For these "complex" guards, we typically do either of the following: 1) raise a constraint violation error, along the lines of "not all values of <symbol> in the specified range satisfy <guard>", with or without suggested fixes, 2) specialize to the provided static values and suggest removing dynamism, or 3) fail compilation due to some arbitrary unsupported case. Previous [work](https://github.com/pytorch/pytorch/pull/124949) went towards resolving this by disabling forced specializations, instead allowing the user to fail at runtime with incorrect inputs.
In this PR, relying on [hybrid backed-unbacked symints](https://github.com/pytorch/pytorch/issues/121749), [deferred runtime asserts](https://github.com/pytorch/pytorch/blob/main/torch/fx/passes/runtime_assert.py), and the function [_is_supported_equivalence()](d7de4c9d80/torch/fx/experimental/symbolic_shapes.py (L1824)), we add a flag `_allow_complex_guards_as_runtime_asserts` which allows the user to compile exported programs containing these guards and maintain dynamism, while adding correctness checks as runtime assertions in the graph.
Hybrid backed-unbacked symints allow us to easily bypass "implicit" guards emitted from computation - guards that we ~expect to be true. Popular examples revolve around reshapes:
```
# reshape
def forward(self, x, y): # x: [s0, s1], y: [s2]
return x.reshape([-1]) + y # guard s0 * s1 = s2
This leads to the following exported program
class GraphModule(torch.nn.Module):
def forward(self, x: "f32[s0, s1]", y: "f32[s2]"):
sym_size_int: "Sym(s2)" = torch.ops.aten.sym_size.int(y, 0)
mul: "Sym(-s2)" = -1 * sym_size_int; sym_size_int = None
sym_size_int_1: "Sym(s0)" = torch.ops.aten.sym_size.int(x, 0)

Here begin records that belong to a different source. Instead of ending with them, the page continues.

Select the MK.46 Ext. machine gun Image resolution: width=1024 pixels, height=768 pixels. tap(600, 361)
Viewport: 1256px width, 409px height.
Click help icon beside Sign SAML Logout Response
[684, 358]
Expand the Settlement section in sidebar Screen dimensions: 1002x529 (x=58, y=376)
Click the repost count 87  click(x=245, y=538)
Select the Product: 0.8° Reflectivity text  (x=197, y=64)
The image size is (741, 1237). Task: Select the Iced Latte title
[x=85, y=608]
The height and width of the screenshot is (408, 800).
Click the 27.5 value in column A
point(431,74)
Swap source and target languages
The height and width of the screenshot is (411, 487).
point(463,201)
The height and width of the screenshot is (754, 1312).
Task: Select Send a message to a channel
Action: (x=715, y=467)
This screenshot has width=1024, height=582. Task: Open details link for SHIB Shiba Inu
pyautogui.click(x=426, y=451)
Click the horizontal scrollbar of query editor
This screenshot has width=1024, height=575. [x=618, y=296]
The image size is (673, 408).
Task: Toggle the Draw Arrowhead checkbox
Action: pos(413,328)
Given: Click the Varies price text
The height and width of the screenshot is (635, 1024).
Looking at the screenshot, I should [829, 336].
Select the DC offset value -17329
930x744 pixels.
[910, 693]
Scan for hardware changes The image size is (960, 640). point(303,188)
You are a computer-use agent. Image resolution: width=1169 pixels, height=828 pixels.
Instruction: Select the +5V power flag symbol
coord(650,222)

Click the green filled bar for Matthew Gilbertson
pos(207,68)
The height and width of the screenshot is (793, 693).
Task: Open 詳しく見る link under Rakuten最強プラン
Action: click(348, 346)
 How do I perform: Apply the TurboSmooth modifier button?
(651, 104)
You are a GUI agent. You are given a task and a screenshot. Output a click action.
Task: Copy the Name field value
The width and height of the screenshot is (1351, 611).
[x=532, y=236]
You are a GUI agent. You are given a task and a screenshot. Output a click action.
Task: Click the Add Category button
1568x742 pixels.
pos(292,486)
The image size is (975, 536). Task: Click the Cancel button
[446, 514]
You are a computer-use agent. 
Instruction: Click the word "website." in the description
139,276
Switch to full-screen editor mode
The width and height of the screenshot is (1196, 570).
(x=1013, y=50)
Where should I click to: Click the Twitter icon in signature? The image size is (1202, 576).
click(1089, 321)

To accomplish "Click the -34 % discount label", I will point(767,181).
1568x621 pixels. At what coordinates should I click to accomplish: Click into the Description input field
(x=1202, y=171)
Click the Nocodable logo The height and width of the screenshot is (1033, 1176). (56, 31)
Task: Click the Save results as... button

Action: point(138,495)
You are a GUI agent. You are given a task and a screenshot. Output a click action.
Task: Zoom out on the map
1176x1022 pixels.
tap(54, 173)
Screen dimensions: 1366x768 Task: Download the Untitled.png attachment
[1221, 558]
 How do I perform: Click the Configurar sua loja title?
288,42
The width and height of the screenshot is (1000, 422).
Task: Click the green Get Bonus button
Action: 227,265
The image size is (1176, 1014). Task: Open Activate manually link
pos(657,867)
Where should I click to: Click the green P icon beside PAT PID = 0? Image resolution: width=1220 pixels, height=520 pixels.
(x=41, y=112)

sym_size_int_2: "Sym(s1)" = torch.ops.aten.sym_size.int(x, 1)
mul_1: "Sym(s0*s1)" = sym_size_int_1 * sym_size_int_2; sym_size_int_1 = sym_size_int_2 = None
add: "Sym(s0*s1 - s2)" = mul + mul_1; mul = mul_1 = None
eq: "Sym(Eq(s0*s1 - s2, 0))" = add == 0; add = None
_assert_scalar = torch.ops.aten._assert_scalar.default(eq, "Runtime assertion failed for expression Eq(s0*s1 - s2, 0) on node 'eq'"); eq = None
view: "f32[s0*s1]" = torch.ops.aten.view.default(x, [-1]); x = None
add_1: "f32[s0*s1]" = torch.ops.aten.add.Tensor(view, y); view = y = None
return (add_1,)
```
Another case is symbol divisibility:
```
def forward(self, x): # x: [s0, s1]
return x.reshape([-1, x.shape[0] - 1]) # Eq(Mod(s0 * s1, s0 - 1), 0)
```
Applying deferred runtime asserts also helps dynamic compilation for "explicit" complex guards that typically cause problems for export. For example we can generate runtime asserts for not-equal guards, and complex conditions like the following:
```
class Foo(torch.nn.Module):
def forward(self, x, y):
# check that negation of first guard also shows up as runtime assertion
if x.shape[0] == y.shape[0]: # False
return x + y
elif x.shape[0] == y.shape[0] ** 3: # False
return x + 2, y + 3
elif x.shape[0] ** 2 == y.shape[0] * 3: # True
return x * 2.0, y * 3.0
```
For the above graph we will generate 3 runtime assertions: the negation of the first 2, and the 3rd condition as a guard.
One additional benefit here over the current state of exported programs is that this adds further correctness guarantees - previously with explicit complex guards, if compilation succeeded, the guards would be ignored at runtime, treated as given.
As shown above, the runtime asserts appear as math ops in the graph, generated by the sympy interpreter, resulting in an _assert_scalar call. There is an option to avoid adding these asserts into the graph, by setting `TORCH_DYNAMO_DO_NOT_EMIT_RUNTIME_ASSERTS=1`. This results in the "original" computation graph, with dynamism, and any incorrect inputs will fail on ops during runtime. Further work could go into prettifying the printer, so the majority of the graph isn't guard-related.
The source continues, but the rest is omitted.